Que dirais-je ? seigneur ! hélas ! ce que je sais Je pourrai l’avouer.
ŒDIPE.
Cet habile prophète N’aurait jamais, sans toi, rejeté sur ma tête
Le meurtre de Laïus.
CRÉON.
Ce devin t’a parlé : Tu sais ce qu’il a dit, ce qu’il t’a révélé ;
Mais je dois, à mon tour, t’interroger toi-même.
ŒDIPE.
Fais-le, je ne crains rien de ton audace extrême.
CRÉON.
Sous les lois de l’hymen tu te vis engagé Avec ma sœur.
ŒDIPE.
C’est vrai.
CRÉON.
N’as-tu point partagé Sa fortune et joui du pouvoir avec elle ?

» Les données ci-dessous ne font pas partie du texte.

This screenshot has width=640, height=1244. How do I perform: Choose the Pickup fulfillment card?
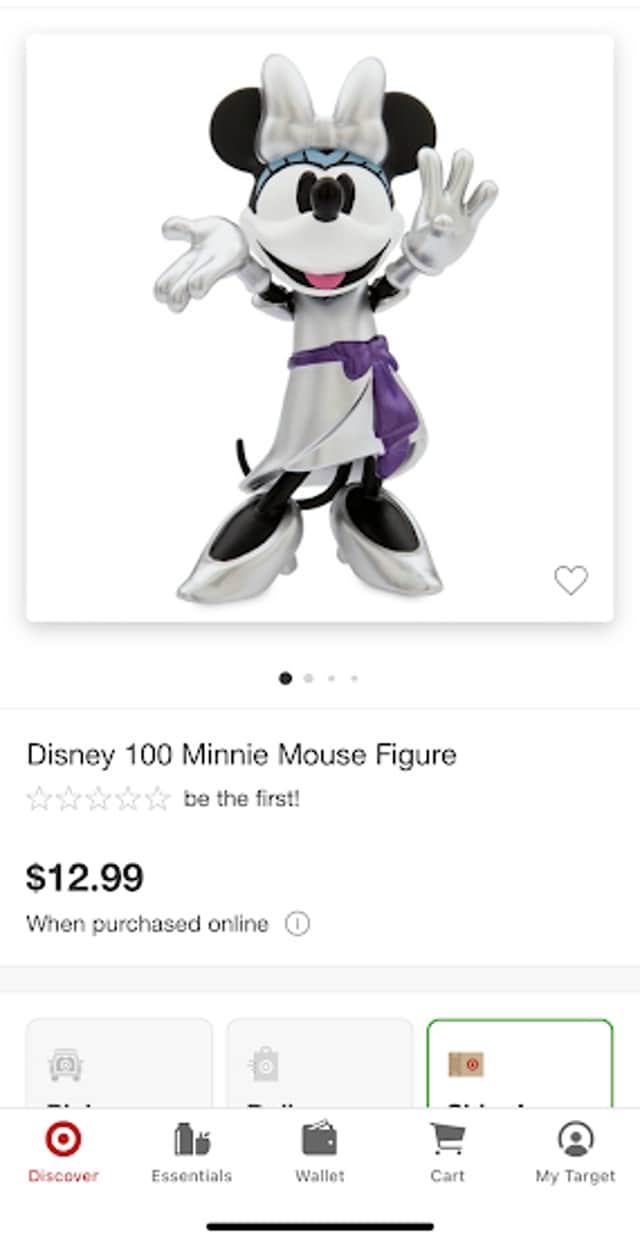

- ↑ Sur ce que je ne sais pas, j’aime, c’est-à-dire, j’ai coutume de me taire. Horace a dit de même :
Aurum per medios ire satellites
Et perrumpere amat saxa.
H. III, od. 16, v. 9.
Les Français disent fort bien aussi en ce sens : J’aime à ne point parler de ce que j’ignore. Cette réflexion juste et vraie n’en est pas moins belle et profonde ici, quelque simple qu’elle soit naturellement.